● **To be done**
Rewrite every line of the rows below as a JSON list of strings, with one string per line and no blank lines. Omit the picture lines.

Rows of pointing data:
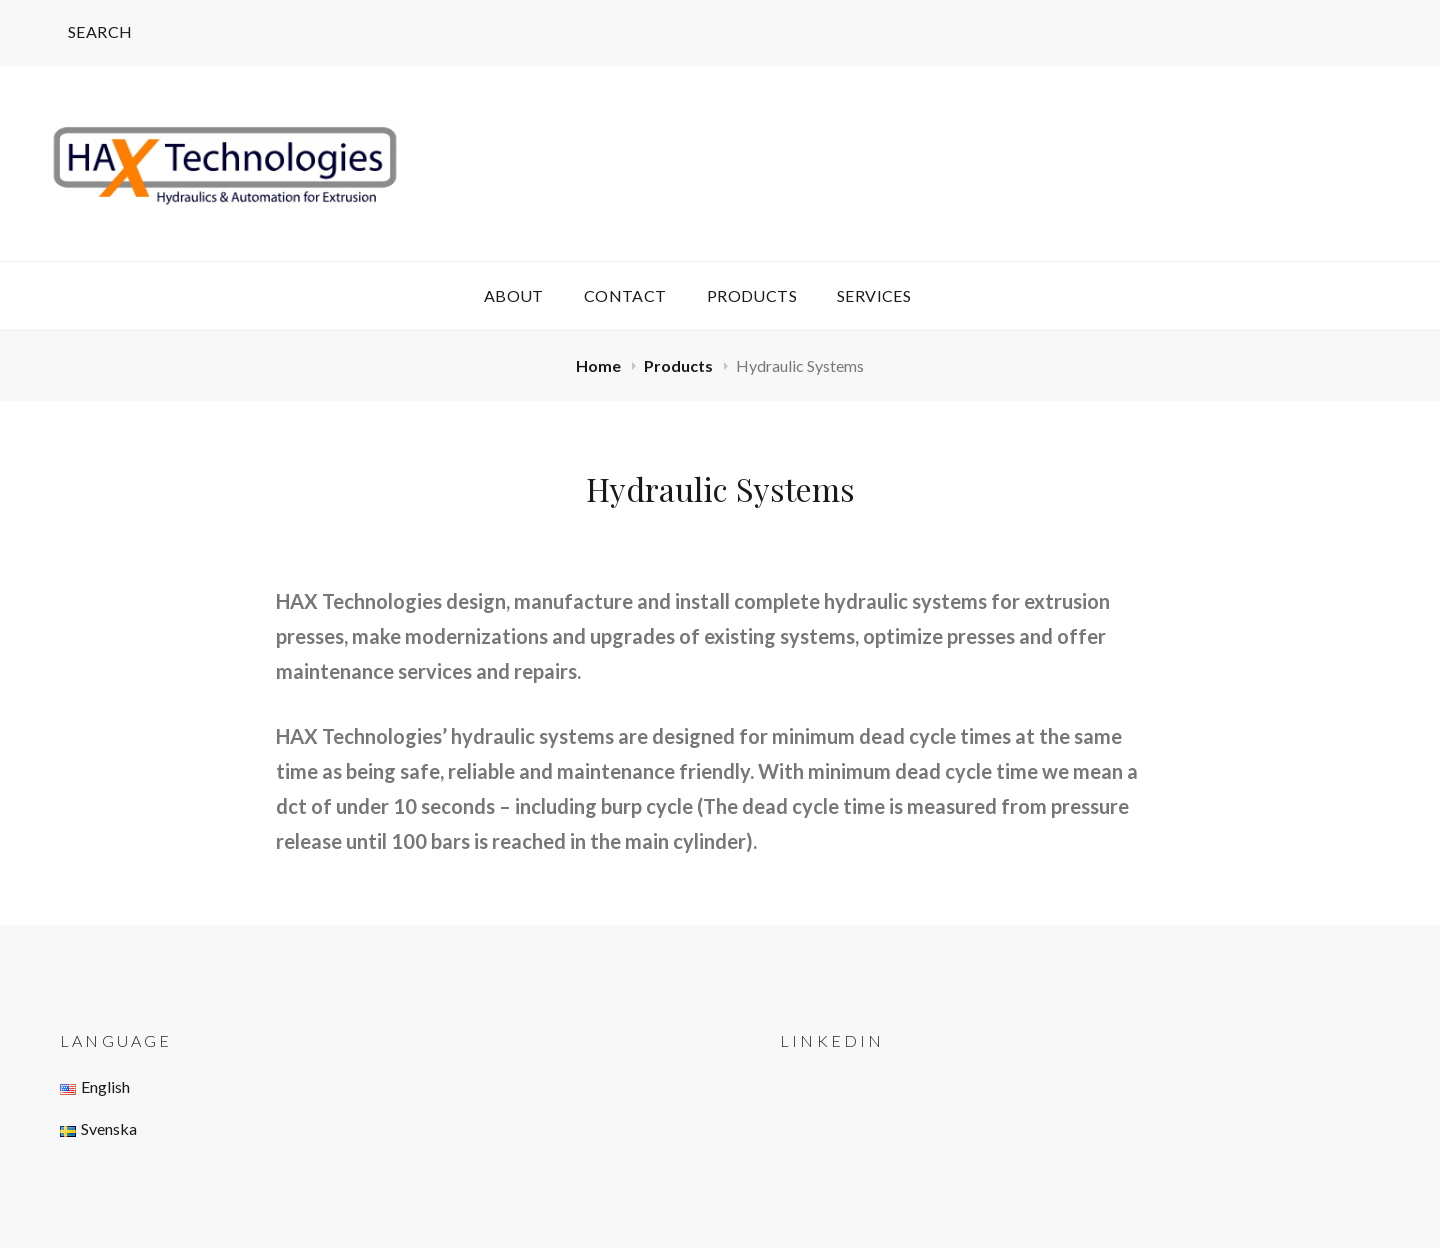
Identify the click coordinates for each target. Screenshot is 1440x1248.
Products (752, 295)
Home (600, 365)
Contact (625, 295)
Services (874, 295)
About (514, 295)
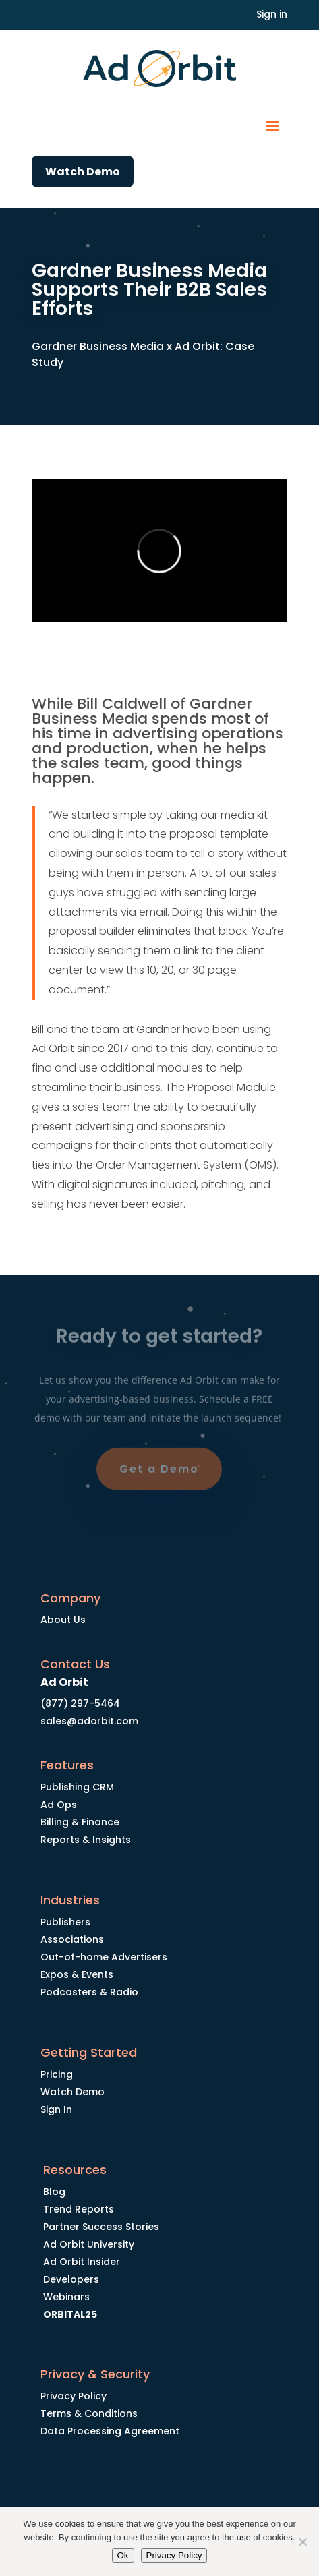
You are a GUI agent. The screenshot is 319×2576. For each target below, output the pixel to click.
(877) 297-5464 (80, 1703)
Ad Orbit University (88, 2244)
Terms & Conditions (89, 2413)
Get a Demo (159, 1472)
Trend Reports (78, 2209)
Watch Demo (82, 171)
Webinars (66, 2297)
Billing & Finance (79, 1822)
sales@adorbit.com (89, 1721)
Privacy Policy (73, 2396)
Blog (54, 2191)
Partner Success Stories (101, 2226)
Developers (71, 2279)
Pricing (56, 2074)
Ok (123, 2555)
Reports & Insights (85, 1839)
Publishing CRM (77, 1787)
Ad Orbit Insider (81, 2261)
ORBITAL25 (70, 2314)
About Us (63, 1620)
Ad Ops (58, 1804)
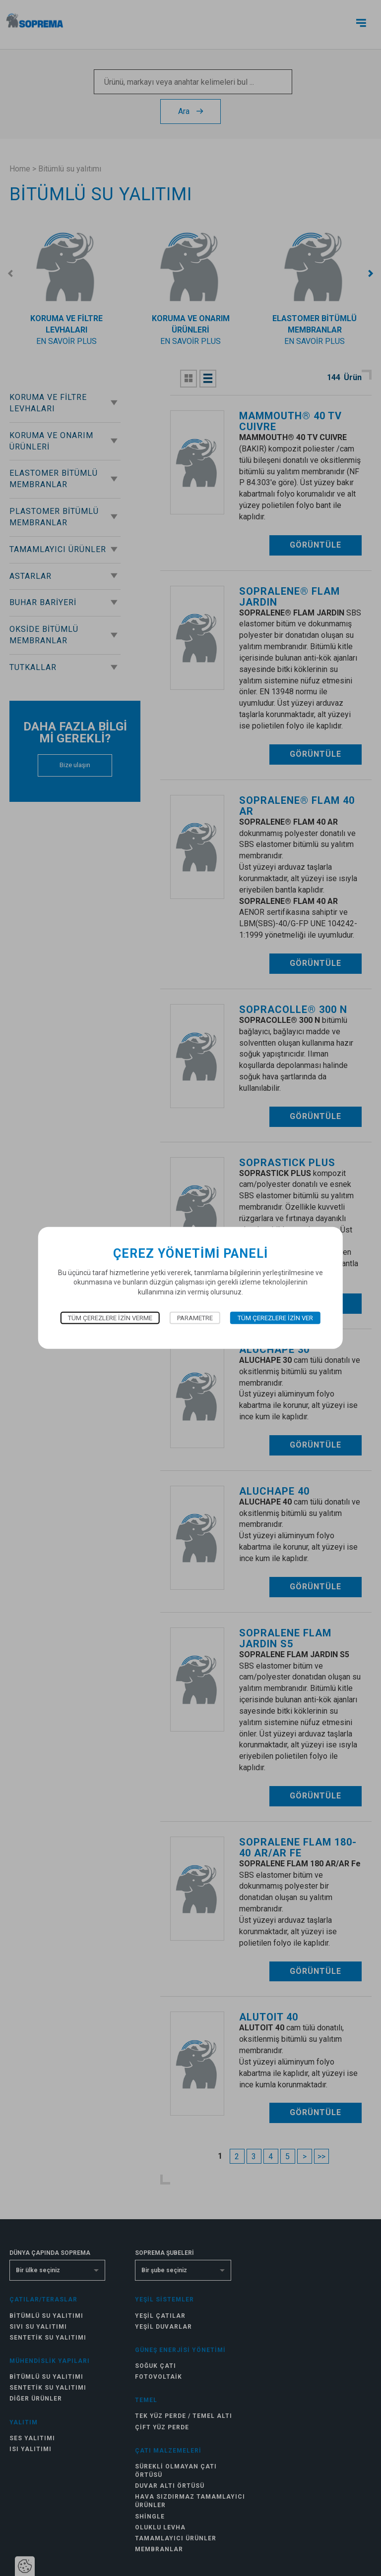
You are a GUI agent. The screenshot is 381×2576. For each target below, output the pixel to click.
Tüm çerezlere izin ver (275, 1318)
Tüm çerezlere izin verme (110, 1318)
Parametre (195, 1318)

● **Response to the exercise**
[
  "Identify the click coordinates for each target. Screenshot is 1440x1248.",
  "Products (752, 295)",
  "Home (600, 365)",
  "Contact (625, 295)",
  "Services (874, 295)",
  "About (514, 295)",
  "You are a GUI agent. The screenshot is 319×2576. For each target below, output the pixel to click.",
  "(877) 297-5464 (80, 1703)",
  "Ad Orbit University (88, 2244)",
  "Terms & Conditions (89, 2413)",
  "Get a Demo (159, 1472)",
  "Trend Reports (78, 2209)",
  "Watch Demo (82, 171)",
  "Webinars (66, 2297)",
  "Billing & Finance (79, 1822)",
  "sales@adorbit.com (89, 1721)",
  "Privacy Policy (73, 2396)",
  "Blog (54, 2191)",
  "Partner Success Stories (101, 2226)",
  "Developers (71, 2279)",
  "Pricing (56, 2074)",
  "Ok (123, 2555)",
  "Reports & Insights (85, 1839)",
  "Publishing CRM (77, 1787)",
  "Ad Orbit Insider (81, 2261)",
  "ORBITAL25 (70, 2314)",
  "About Us (63, 1620)",
  "Ad Ops (58, 1804)",
  "You are a GUI agent. The screenshot is 381×2576. For each target below, output the pixel to click.",
  "Tüm çerezlere izin ver (275, 1318)",
  "Tüm çerezlere izin verme (110, 1318)",
  "Parametre (195, 1318)"
]